(Stored data entries)

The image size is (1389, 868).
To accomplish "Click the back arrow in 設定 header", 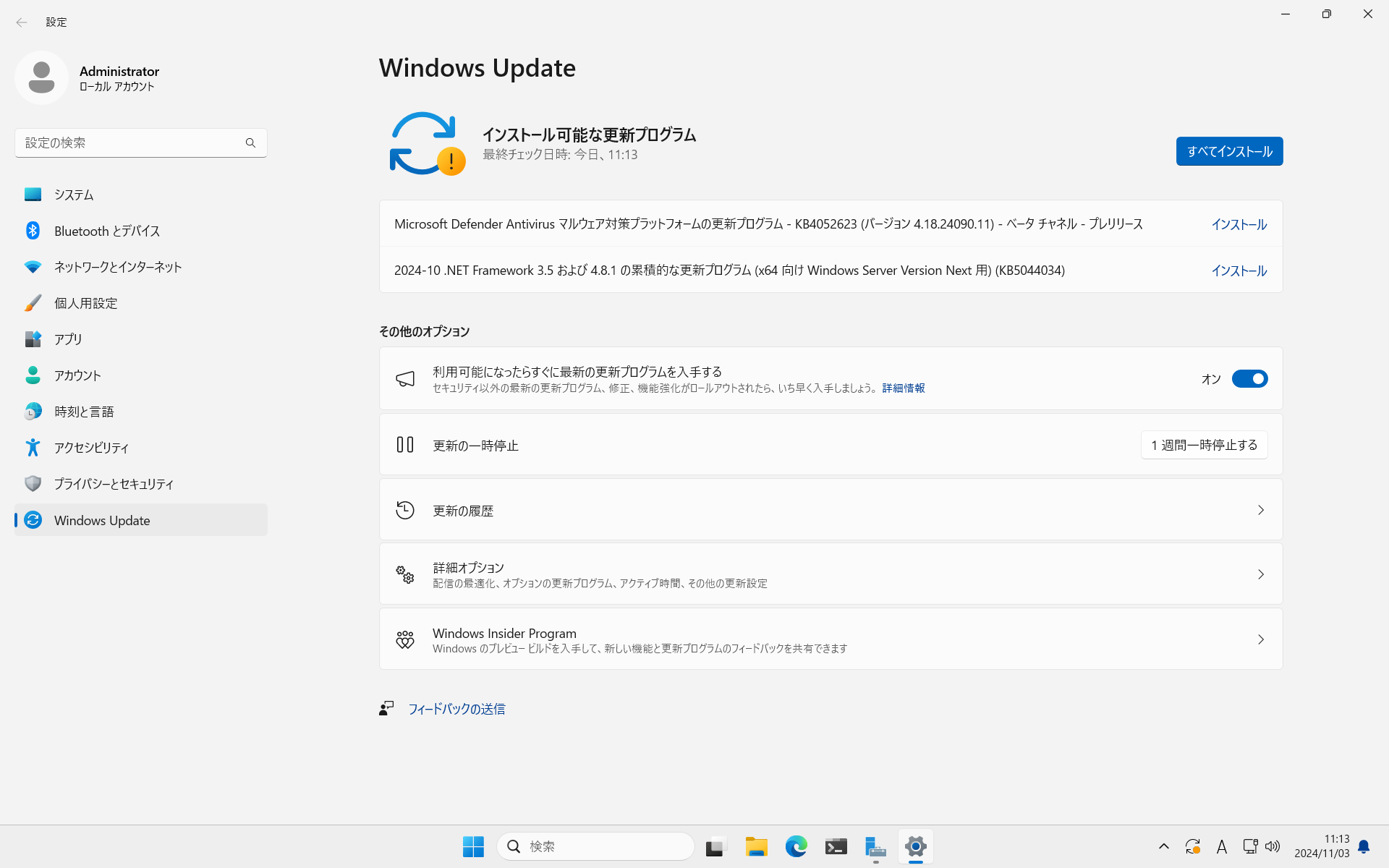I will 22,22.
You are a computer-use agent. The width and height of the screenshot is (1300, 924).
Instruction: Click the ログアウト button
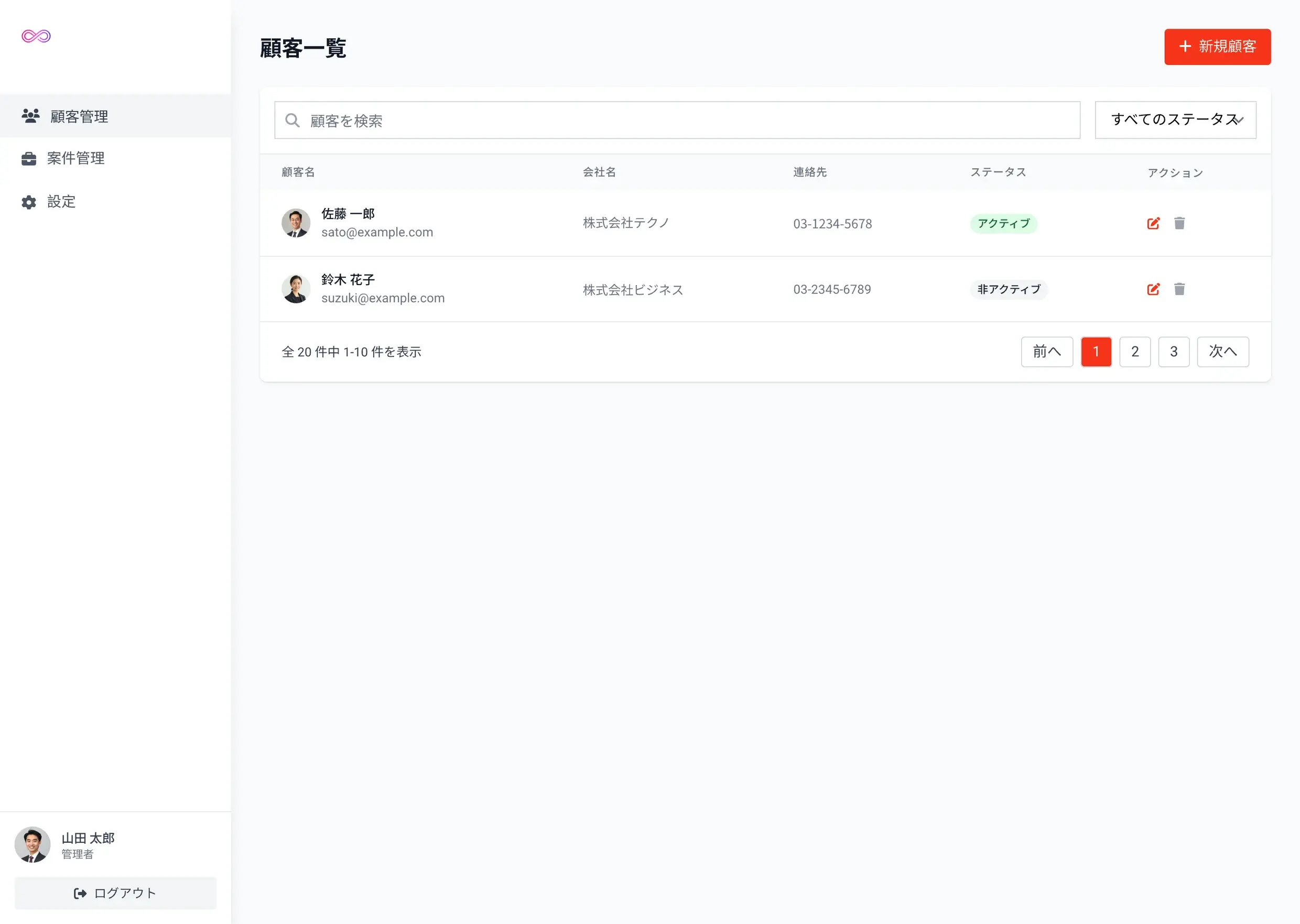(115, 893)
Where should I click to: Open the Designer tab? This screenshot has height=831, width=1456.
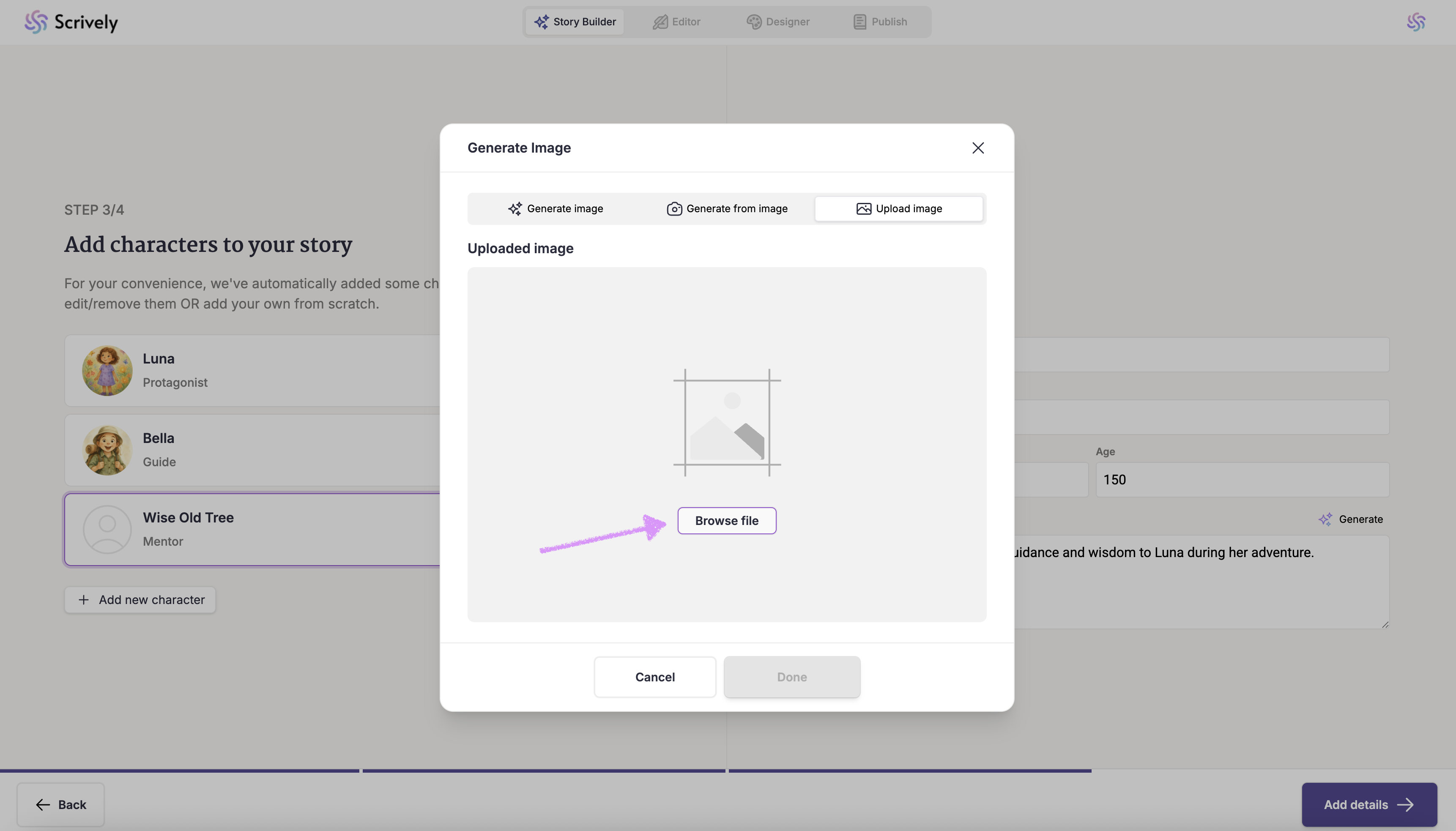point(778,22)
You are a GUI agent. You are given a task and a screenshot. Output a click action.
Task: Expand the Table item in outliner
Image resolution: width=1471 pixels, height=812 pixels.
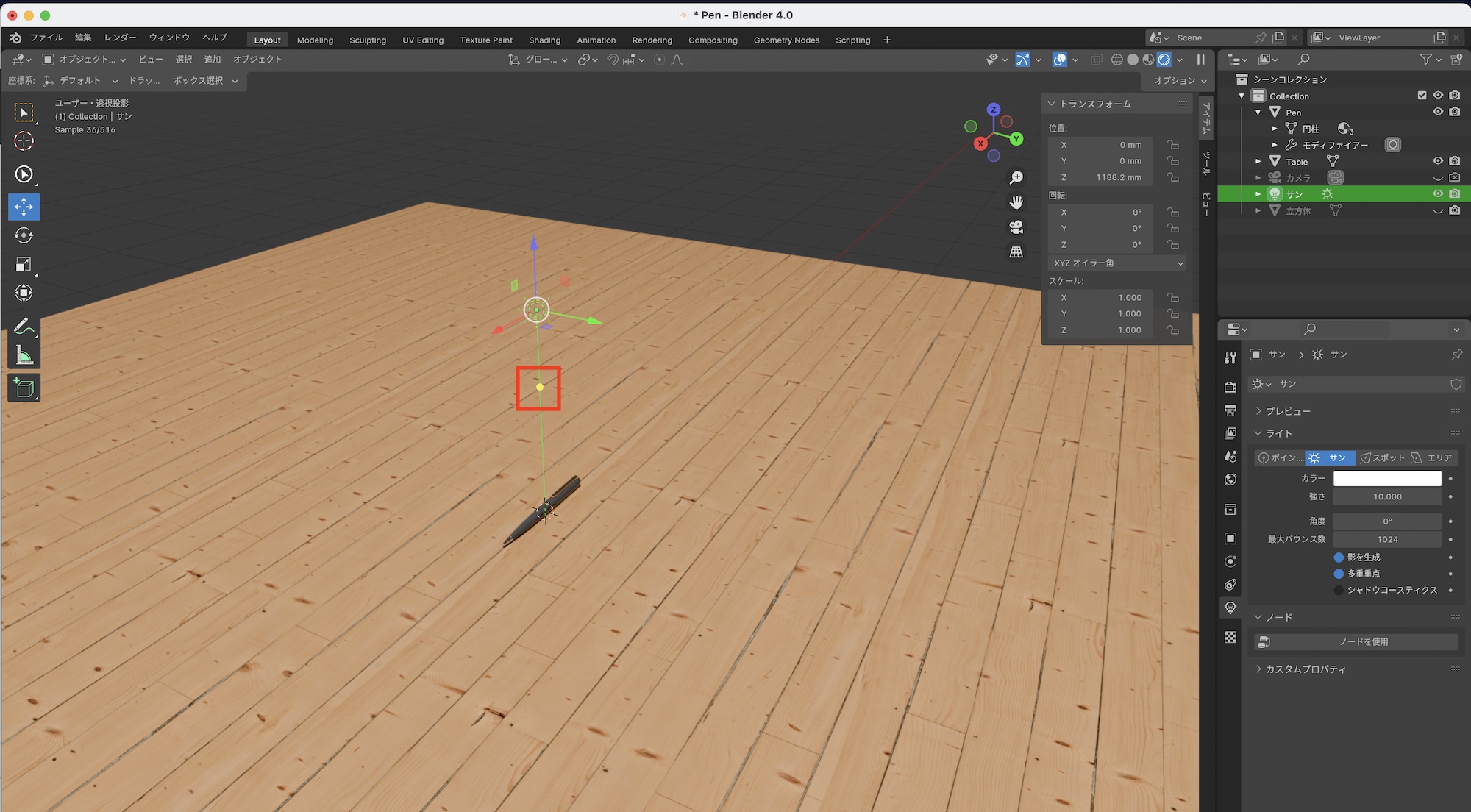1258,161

* WHAT IS NEEDED:
Copy exactly and only this span: the line with "Task: Expand the Table item in outliner" through the final line of the entries, both ends included, with the pictures left out.

* ANSWER:
Task: Expand the Table item in outliner
Image resolution: width=1471 pixels, height=812 pixels.
1258,161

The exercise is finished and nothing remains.